As with technical debt, cognitive debt isn’t inherently bad; we may well reasonably choose to do something with low cognitive burden with the knowledge we’ll need to address the debt in the future. It’s really a question of awareness and intention.  

 

Securing and governing software 

 

Cognitive debt will inevitably weaken security posture. This is because developers lack the internal understanding or landscape knowledge to respond to incidents or perform effective threat modeling.

 

One threat in particular exacerbated by AI-accelerated cognitive debt is the software supply chain and the risk of malicious prompt injection. When we call on AI to develop software, it’s extremely easy to lose sight of the dependencies of our systems. There might well be vulnerabilities we’re unaware of — a vulnerability discovered at the end of March 2026 in AI gateway LiteLLM was found to steal credentials, compromising users’ applications.

 

At the heart of this is what Simon Willison calls the lethal trifecta — the ability for agents to access private data, exposure to untrusted content and the ability to communicate with external data and systems. In the context of coding agents, the risks for are exacerbated when developers are managing significant cognitive load.

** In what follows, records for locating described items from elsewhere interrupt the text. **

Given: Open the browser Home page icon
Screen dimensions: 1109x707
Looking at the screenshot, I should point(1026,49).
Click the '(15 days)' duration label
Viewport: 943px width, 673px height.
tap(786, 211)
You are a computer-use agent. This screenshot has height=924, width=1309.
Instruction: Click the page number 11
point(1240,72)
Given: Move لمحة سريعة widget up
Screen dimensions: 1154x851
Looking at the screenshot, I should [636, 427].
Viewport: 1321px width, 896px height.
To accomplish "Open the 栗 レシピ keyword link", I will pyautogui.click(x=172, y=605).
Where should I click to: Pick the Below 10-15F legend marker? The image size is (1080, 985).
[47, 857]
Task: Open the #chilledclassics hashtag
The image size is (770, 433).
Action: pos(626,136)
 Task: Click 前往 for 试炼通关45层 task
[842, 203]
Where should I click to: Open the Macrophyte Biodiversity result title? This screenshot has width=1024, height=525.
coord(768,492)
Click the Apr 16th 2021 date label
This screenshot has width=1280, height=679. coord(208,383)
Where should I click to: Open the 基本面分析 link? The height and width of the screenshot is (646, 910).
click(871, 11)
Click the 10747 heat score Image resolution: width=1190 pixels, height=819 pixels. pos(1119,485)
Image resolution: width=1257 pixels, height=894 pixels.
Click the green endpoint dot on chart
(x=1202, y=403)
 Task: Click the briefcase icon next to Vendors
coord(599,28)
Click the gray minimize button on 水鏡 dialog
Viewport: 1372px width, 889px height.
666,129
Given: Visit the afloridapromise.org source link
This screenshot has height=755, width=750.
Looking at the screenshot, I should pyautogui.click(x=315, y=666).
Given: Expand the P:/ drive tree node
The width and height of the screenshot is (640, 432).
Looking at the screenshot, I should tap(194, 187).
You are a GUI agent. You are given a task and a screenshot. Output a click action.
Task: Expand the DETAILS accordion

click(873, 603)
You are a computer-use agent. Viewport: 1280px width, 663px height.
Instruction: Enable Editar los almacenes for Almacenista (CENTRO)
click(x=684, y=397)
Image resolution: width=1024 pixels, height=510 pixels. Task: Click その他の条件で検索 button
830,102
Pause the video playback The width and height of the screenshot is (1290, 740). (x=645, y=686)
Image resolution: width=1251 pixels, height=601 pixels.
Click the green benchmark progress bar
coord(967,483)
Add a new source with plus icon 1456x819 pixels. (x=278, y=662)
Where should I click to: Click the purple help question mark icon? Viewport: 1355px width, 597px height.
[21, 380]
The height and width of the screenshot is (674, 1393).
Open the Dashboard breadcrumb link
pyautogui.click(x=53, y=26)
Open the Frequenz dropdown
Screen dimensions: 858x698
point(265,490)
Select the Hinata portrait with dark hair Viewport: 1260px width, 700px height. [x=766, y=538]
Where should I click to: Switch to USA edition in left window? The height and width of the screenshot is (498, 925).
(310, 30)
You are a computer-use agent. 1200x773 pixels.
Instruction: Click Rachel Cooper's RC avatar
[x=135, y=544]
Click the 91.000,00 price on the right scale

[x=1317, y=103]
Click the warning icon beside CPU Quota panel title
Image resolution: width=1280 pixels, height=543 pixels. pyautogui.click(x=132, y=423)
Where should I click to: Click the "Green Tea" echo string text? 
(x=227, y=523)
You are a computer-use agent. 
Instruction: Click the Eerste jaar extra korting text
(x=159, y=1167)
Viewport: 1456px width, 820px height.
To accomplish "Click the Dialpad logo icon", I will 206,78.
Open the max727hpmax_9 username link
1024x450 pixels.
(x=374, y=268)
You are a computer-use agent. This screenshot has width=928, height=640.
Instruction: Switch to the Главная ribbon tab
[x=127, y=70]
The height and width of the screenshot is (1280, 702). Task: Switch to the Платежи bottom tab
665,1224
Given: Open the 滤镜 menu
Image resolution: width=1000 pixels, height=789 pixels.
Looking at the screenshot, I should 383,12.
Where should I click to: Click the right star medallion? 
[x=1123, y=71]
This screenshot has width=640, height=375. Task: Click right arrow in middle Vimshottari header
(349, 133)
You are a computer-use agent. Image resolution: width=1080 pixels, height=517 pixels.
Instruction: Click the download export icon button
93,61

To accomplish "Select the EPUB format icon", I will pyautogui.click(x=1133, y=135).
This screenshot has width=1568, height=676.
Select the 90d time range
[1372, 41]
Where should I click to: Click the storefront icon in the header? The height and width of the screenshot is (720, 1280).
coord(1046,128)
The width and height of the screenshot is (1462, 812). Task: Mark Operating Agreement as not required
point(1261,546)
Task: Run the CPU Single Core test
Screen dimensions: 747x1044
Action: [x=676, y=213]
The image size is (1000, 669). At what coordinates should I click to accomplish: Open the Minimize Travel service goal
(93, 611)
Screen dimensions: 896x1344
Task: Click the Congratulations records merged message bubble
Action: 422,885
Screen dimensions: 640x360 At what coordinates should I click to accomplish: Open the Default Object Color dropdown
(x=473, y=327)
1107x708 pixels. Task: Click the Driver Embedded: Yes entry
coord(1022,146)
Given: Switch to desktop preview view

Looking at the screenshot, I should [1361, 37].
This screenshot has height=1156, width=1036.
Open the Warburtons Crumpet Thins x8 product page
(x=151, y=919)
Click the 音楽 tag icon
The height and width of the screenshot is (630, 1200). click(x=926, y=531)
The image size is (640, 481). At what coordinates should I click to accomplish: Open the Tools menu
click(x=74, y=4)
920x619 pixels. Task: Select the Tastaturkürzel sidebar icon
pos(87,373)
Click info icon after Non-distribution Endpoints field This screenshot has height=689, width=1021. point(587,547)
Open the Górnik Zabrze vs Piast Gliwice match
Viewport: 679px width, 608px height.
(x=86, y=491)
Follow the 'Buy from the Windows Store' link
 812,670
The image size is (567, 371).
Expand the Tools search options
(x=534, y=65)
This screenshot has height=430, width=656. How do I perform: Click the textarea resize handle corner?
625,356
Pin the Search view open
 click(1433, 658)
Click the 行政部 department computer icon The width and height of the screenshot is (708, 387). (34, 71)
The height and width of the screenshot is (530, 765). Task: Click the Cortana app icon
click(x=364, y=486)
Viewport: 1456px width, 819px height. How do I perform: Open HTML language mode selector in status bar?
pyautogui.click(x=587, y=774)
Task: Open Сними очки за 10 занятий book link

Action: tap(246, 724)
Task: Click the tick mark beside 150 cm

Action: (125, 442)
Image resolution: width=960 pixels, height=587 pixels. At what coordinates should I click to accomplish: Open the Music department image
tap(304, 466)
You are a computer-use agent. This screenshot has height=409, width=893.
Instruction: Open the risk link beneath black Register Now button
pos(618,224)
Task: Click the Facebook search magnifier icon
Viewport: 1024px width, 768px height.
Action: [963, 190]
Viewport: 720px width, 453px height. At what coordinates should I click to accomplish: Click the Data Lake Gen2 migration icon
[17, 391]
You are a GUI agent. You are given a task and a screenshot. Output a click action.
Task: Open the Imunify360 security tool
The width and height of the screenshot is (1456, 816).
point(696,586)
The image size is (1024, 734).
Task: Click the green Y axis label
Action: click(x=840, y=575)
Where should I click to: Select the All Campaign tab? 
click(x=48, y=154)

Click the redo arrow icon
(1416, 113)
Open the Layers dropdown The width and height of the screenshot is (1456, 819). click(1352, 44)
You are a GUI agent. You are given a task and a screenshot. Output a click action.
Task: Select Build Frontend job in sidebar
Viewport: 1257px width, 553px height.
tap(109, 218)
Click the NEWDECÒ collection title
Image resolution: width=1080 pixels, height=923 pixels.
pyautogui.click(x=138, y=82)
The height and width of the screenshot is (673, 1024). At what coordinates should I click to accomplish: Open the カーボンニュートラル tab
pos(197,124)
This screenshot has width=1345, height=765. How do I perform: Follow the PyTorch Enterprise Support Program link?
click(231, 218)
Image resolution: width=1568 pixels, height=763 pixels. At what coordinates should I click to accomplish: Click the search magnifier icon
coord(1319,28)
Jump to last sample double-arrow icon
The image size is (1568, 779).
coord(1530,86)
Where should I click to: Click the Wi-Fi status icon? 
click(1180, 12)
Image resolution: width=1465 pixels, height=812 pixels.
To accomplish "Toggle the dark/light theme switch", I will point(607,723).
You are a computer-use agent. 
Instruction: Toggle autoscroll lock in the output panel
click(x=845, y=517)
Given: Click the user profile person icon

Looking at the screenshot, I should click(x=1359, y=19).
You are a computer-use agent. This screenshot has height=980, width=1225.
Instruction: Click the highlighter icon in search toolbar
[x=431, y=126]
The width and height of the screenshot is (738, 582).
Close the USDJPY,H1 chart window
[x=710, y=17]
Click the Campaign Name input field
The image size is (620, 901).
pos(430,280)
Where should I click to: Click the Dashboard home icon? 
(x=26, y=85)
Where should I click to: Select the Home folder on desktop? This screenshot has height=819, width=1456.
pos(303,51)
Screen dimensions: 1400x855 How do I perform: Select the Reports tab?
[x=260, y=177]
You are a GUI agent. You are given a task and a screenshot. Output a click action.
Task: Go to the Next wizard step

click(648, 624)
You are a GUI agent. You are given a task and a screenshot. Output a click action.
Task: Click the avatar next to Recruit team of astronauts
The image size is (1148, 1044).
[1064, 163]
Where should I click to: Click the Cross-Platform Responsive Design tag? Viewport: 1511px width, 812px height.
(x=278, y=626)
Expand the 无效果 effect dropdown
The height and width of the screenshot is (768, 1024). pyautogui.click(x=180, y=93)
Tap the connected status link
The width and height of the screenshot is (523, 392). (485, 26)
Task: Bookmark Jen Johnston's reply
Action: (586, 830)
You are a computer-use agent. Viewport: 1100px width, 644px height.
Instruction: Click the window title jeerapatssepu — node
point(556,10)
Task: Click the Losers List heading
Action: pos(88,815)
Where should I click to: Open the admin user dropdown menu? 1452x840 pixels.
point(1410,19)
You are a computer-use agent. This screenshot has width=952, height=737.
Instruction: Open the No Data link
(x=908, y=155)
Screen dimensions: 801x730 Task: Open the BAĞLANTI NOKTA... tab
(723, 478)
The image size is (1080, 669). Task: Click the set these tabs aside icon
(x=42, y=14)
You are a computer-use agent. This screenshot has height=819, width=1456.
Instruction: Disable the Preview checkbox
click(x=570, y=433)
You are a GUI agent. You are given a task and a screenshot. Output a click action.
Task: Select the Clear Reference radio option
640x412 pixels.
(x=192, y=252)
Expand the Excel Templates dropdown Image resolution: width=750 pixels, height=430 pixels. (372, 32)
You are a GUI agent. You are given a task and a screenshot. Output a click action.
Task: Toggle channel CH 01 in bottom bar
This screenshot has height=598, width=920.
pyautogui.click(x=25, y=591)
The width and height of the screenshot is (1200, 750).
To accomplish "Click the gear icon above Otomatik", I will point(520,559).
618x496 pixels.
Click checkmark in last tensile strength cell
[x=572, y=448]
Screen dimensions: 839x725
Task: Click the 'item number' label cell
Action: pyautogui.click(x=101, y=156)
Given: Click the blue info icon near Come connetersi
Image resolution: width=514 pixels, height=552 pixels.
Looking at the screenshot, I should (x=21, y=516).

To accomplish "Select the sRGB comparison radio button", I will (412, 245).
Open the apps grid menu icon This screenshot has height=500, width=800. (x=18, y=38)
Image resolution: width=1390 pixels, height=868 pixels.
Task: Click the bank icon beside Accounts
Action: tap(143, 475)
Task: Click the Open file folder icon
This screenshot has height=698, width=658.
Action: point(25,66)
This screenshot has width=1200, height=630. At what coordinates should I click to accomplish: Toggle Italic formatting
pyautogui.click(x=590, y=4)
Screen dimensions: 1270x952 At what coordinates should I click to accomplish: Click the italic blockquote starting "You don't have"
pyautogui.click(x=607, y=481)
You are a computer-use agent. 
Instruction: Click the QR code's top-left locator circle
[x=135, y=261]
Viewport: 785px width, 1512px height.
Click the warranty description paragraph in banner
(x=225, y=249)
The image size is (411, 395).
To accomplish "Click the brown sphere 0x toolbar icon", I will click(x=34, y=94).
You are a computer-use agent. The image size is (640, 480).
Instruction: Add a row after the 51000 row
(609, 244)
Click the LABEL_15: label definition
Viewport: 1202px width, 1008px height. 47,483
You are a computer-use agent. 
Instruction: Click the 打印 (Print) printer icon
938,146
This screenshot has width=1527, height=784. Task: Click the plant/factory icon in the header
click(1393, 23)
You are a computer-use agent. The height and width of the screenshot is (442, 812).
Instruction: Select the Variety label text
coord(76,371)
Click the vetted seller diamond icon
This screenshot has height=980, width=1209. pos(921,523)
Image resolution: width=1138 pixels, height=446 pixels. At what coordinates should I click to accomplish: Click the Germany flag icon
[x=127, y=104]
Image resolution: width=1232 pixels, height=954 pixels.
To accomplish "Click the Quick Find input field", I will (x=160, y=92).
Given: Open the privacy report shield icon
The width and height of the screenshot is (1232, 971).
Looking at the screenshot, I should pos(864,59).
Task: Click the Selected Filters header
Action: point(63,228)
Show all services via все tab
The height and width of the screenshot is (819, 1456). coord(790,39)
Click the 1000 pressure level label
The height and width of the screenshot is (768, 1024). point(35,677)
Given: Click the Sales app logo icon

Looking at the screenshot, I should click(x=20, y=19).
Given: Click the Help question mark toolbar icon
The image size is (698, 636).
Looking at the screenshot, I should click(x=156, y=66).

Ambiguity requires sharper judgment

 

It’s not clear whether this is the new normal; however, the current cognitive demand isn’t sustainable and will arguably undermine the possible gains AI can deliver. Consequently, we may see an explosion of new tools, evaluation frameworks and trust signals to help us assess a much larger volume of these technologies.

 

Uncertainty won’t resolve before teams need to make decisions; waiting for the ecosystem to settle is itself a choice, and an increasingly expensive one. What’s needed isn’t a higher tolerance for ambiguity, but a sharper judgment for operating inside it. Knowing what signals matter, distinguishing “too early to assess” from too early to adopt, and being willing to revisit previous decisions quickly.